Architeuthoceras;125690 said:
Random was probably a poor choice of words, variable may have been better. For example, Aturia, if i'm not mistaken (and I may well be) is the only relatively recent nautiloid with a dorsal siphuncle.
Shell shape also has a lot to do with body chamber length, thus location of the last septum. And fluted septa as in ammonoids and Aturia may have trapped fluid away from the siphuncle depending on orientation. Which brings up the question, does the shape of the septum drain fluid towards the location of the siphuncle at it's normal (living) orientation? At all orientations until the fluid is gone? And does this have anything to do with the location of the siphuncle?
When I was visiting esquid yesterday, I hung out at the library while she was in class, and found they had Lehmann's
The Ammonites: Their Live and Their World that has an overview of some of this.
In particular, it has a chart after Trueman 1941 that shows the orientation of ammonites of various shapes with the assumption that the body cavity is heavy (it doesn't say how they decided on the density and shape of the animal) and then comparing the center of buoyancy with the center of mass. comparing that to siphuncle position might be enlightening. Also, where the funnel us relative to, say, the midpoint between centers of buoyancy and mass might be interesting, since that's tuned to linear horizontal movement without rocking or twisting.
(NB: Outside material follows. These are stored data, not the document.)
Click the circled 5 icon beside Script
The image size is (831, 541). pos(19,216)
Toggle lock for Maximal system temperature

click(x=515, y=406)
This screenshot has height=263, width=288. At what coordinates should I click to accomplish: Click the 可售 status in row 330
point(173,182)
It also is interesting that the system depends on osmotic difference between chamber fluid and seawater, yet the salt levels in ancient oceans was a lot lower than here. Perhaps this should be brought up in the discussions of "why are there no freshwater cephs," in that perhaps the ability to concentrate seawater was vital to survival in the chambered cephs, and no-phragmacone coleoids are new enough that they haven't adapted to fresh water, or the chambered ones' dependence on easy access to salt may have "locked in" other evolutionary constraints.
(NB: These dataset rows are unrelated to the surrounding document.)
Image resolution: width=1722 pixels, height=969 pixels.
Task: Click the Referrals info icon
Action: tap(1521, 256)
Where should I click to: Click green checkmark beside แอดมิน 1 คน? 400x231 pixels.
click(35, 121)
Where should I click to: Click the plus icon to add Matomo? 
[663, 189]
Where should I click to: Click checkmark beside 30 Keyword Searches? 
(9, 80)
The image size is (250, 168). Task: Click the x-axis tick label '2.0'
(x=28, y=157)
Anyway, there is also, in Nautilus (Lehmann p. 163):
The whole [siphuncle] structure is covered by a thin organic layer consisting of conchiolin, which also covers the whole interior of the chamber[... and] is absorbent like blotting paper so that it can take up water over its entire surface
So the fluid level doesn't have to be exactly at the septal neck line... which makes some sense, in that the orientation of the neck changes as the whorl goes around...
In
Spirula, it is similar, despite different septal neck geometry (Ibid. p. 165).
The question arises as to how the process of emptying can continue when the level of fluid is so low that the siphuncle is no longer in contact with it, since the newly formed chamber originates in the upper part of the shell. This is where the permeability of the conchiolin membrane plays a role, because it is capable of absorbing fluid like a wick.
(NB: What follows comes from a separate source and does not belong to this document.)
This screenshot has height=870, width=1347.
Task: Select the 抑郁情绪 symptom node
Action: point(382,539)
In spirula, the septal neck is very short, and near the top of the most recent chamber, so this wicking is extremely significant, and (unfortunately) therefore the position of the neck in the chamber is probably not a good indicator of the natural orientation or cameral fluid level.
Lehmann also says (Ibid. 169)
In the ammonites, the position of the siphuncle within the chambers, disregarding the first 1-2 whorls, is always marginal. For short or very long body chambers this means that the removal of the fluid from newly formed chambers is rendered more difficult because after only partial emptying of the chamber the siphuncle would no longer be in contact with the fluid. Presumably the interior organic membrane lining the chambers was of a similar composition to that of the nautilus and was thus capable of absorbing fluid like blotting paper. On the other hand, the ventral position of the siphuncle had the advantage that the largest possible effective surface area was exposed to the greatest effect.
No suggestion of how this may or may not relate to the original question is intended to be implied or inferred.